**Extrait choisi:**
Mais cette matière, élaborée et diffusée au jour le jour, ne faisait pas un livre puisque ce livre ne voulait pas être un simple collage de reportages et d’articles déjà diffusés ou publiés. Il m’a donc fallu transformer cette abondante matière première, la bonifier. J’ai dû élaguer, pour ne garder que ce qui, avec le recul, avait été vraiment important et significatif. Vérifier, pour préciser ou corriger ce qui avait été dit ou écrit à chaud. Et enrichir le tout, en faisant souvent de nouvelles recherches et de nouvelles lectures.

À mesure qu’avançaient la recherche et l’écriture (il y a un va-et-vient constant entre l’une et l’autre), le plan du livre se précisait et les chapitres prenaient forme. La principale difficulté était de doser les aspects scientifiques, parfois passablement pointus, et les aspects humains, culturels, sociaux et politiques. Ce que je voulais, aussi, c’était faire de tout ça un livre qui raconte une histoire qui se développe dans le temps, avec des personnages qu’on découvre, auxquels on s’attache et parfois qu’on voit mourir, avec des vedettes et des gens ordinaires, des événements heureux ou malheureux, des drames et des moments de grâce, des échecs et des succès, des rebondissements, des surprises. Un livre qui parle de science, de médecine et de maladie, mais qui se lit un peu comme un roman.

**Jeu de données:**
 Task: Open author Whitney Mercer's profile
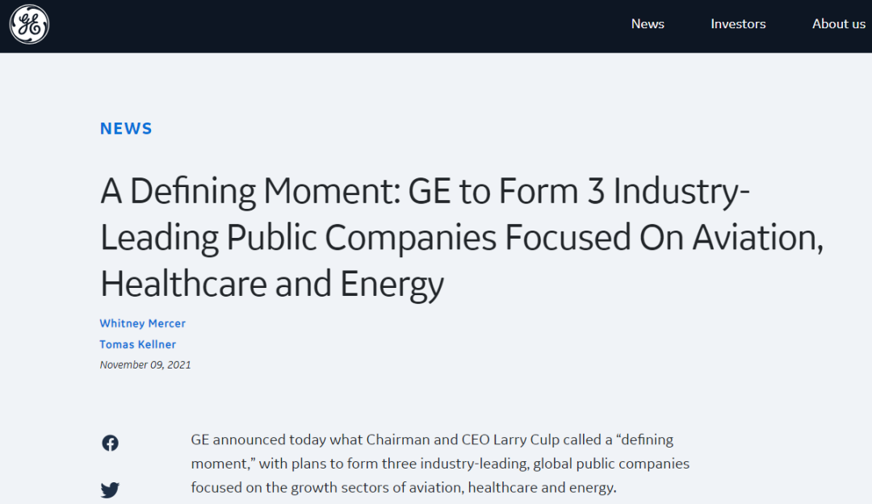coord(142,323)
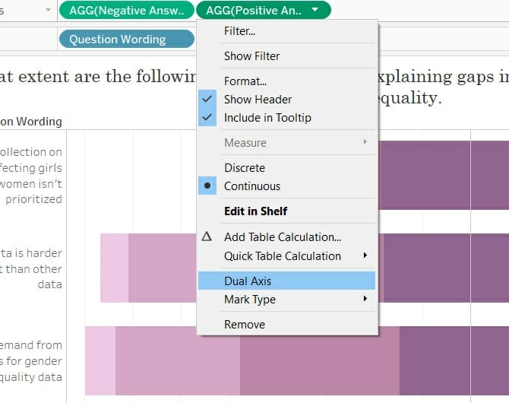Click the Question Wording column header
Viewport: 509px width, 403px height.
(x=31, y=122)
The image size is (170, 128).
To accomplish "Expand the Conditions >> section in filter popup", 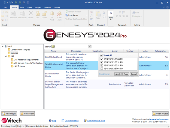I will coord(105,74).
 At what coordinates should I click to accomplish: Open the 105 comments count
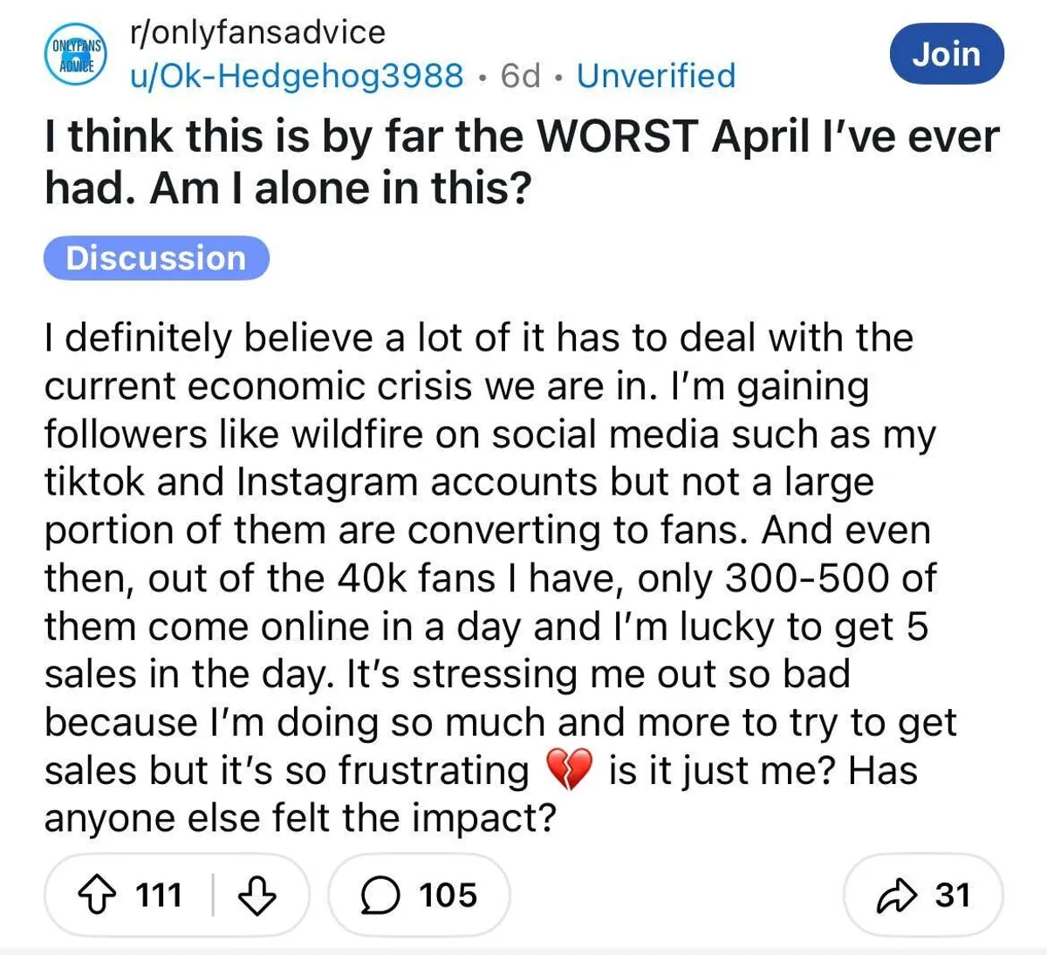[x=448, y=895]
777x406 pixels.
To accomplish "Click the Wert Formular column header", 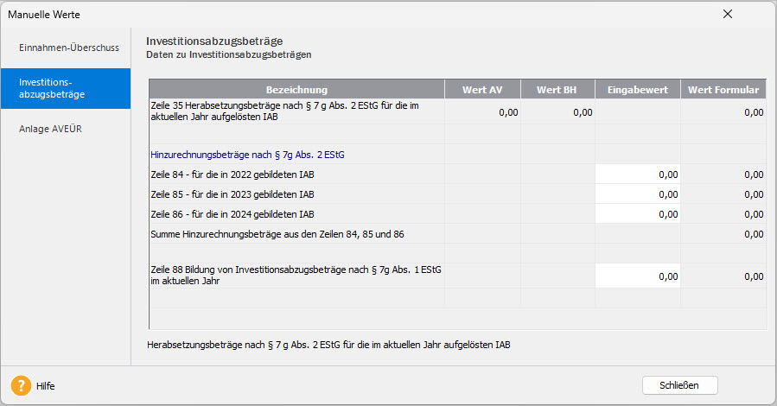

**Énoncé 1:**
Répondez à ces questions sur le texte sur l'écriture du livre :
(a) Pourquoi la matière élaborée au jour le jour ne faisait-elle pas un livre ?
(b) Quelle était la principale difficulté ?
(c) Comment ce livre sur la science, la médecine et la maladie devait-il se lire ?
**Énoncé 2:**
Poursuivez le texte sur l'écriture du livre après sa dernière phrase.
Les données n'ont aucun lien avec le texte sur l'écriture du livre.

**Réponse attendue 1:**
(a) Le livre ne voulait pas être un simple collage de reportages et d'articles déjà diffusés ou publiés.
(b) Il fallait doser les aspects scientifiques, parfois passablement pointus, et les aspects humains, culturels, sociaux et politiques.
(c) Il devait se lire un peu comme un roman.

**Réponse attendue 2:**
Selon vous, qu’est-ce que la vulgarisation de la science apporte à la société ?

Elle apporte quelque chose d’essentiel, j’oserais presque dire de vital : les moyens pour comprendre notre époque, pour déchiffrer le monde dans lequel nous vivons.

Ce monde est de plus en plus complexe. Et il est de plus en plus façonné par la science et la technologie. Les plus grandes questions auxquelles nos sociétés sont confrontées ont des dimensions scientifico-techniques majeures – que ce soit le dérèglement du climat, les pandémies actuelles et à venir, l’utilisation des ressources et du territoire, les choix énergétiques, notre rapport à la nature.

Et comme la science est elle-même de plus en plus spécialisée et complexe, il faut la « traduire » pour que le public puisse la comprendre, au moins dans ses grands tenants et ses grands aboutissants. Cette « traduction », c’est ce qu’on appelle la vulgarisation. Laquelle peut être faite par des scientifiques qui sont parfois maîtres en la matière, comme le fait si remarquablement Hubert Reeves. Ou par des vulgarisateurs professionnels, comme le font les journalistes et les autres communicateurs scientifiques. 

Enfin, quels conseils donneriez-vous à une personne qui souhaite écrire un livre scientifique destiné au grand public ?

Il vous faut d’abord savoir que vous allez vous lancer dans une aventure qui risque d’être plus difficile et plus longue que vous imaginiez, mais qui apporte d’incroyables satisfactions.

Le grand préalable, c’est de trouver un bon sujet et un bon angle de traitement. En cours de route, il faut s’armer de patience, chercher, creuser, douter, recommencer, vérifier, persévérer. En fin de parcours, il est bon de pouvoir se fier à quelques bons « premiers lecteurs » et « premières lectrices », qui vous aideront à finaliser votre manuscrit.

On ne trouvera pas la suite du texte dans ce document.